A1170
Title: Neural network water inflow modelling: Predicting Colombian hydropower generation capacities
Authors: Johannes Schwenzer - Europa-Universität Viadrina Frankfurt(O) (Germany) [presenting]
Abstract: The Colombian energy system is heavily dependent on hydroelectric power. Hydropower plants generate up to 70\% of the electricity. The strong dependency on a single, weather-dependent source of energy generation introduces a certain vulnerability to the country's energy security. The increasing rate of climate change may increase those vulnerabilities drastically. Droughts brought by the warm phase of the ENSO phenomenon have led to significant strains on the Colombian energy system with outages and big price spikes in electricity costs. It highlights two important fields of research: pathways to a more diversified energy system and analyses of future climate change impact on the hydropower generation capacity.

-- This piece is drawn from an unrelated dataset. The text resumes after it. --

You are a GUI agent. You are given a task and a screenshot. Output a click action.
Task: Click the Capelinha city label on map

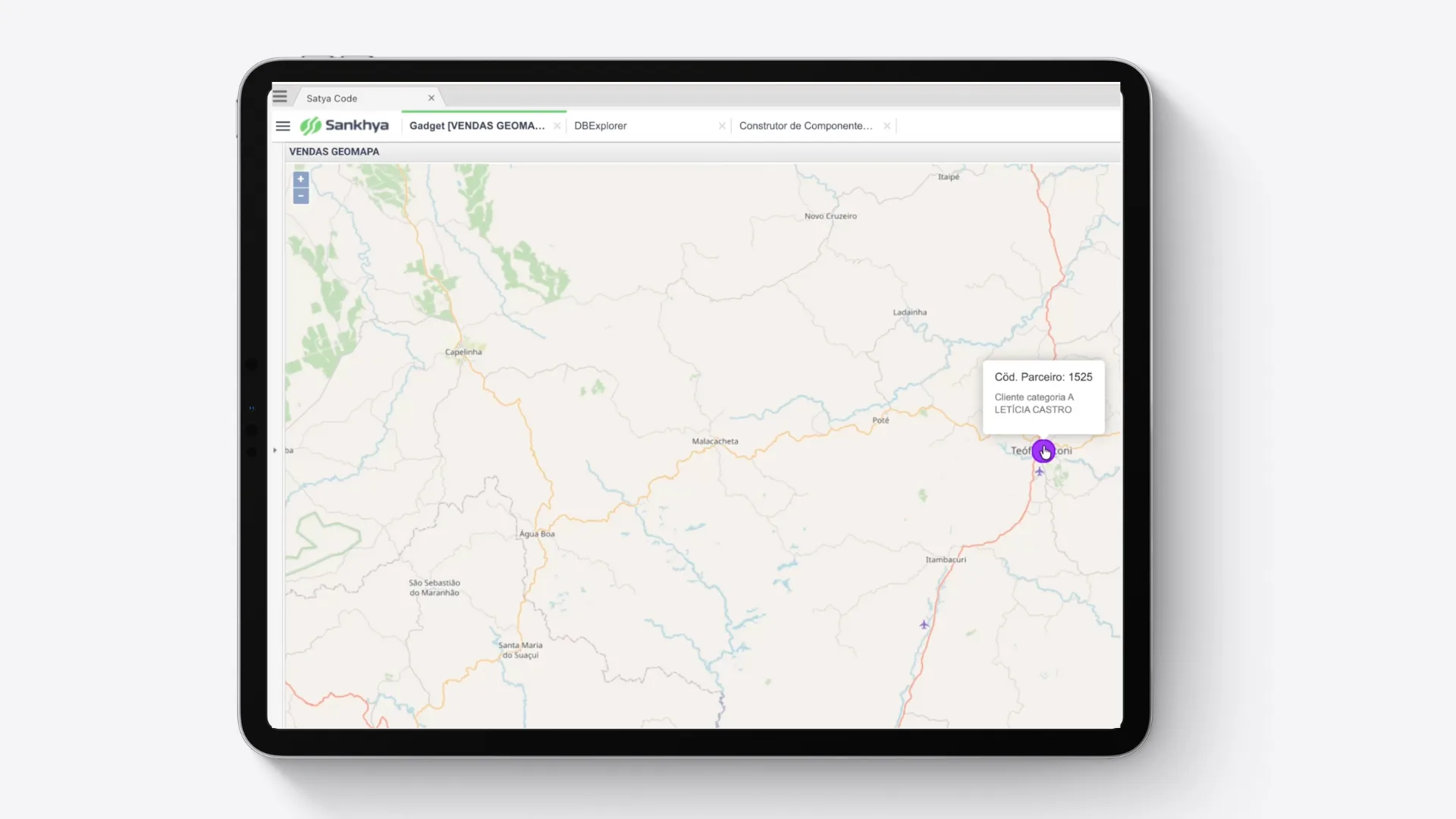[x=463, y=352]

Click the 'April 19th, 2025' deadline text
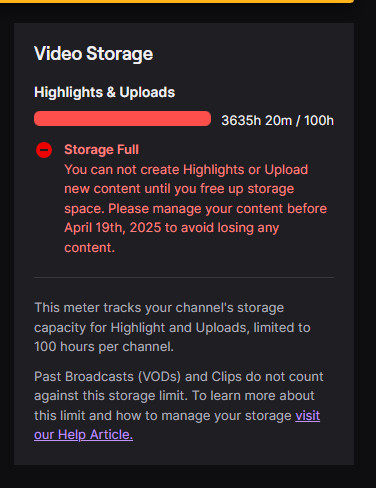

The aim is to contribute to both fields by applying state-of-the-art machine learning techniques to model the non-linear impact of temperature and precipitation variables on the water in-flows of selected hydro reservoirs. Additionally, explanatory algorithms are applied to quantify the impact of each input feature. It permits long-term forecasts for each future weather prediction under the respective representative concentration pathways (RCP) adopted by the IPCC. These results are vital to identify the optimal composition and magnitude for the expansion of the Colombian energy system to increase the security of supply, reduce dependency on weather phenomena and limit electricity-related CO2 emissions.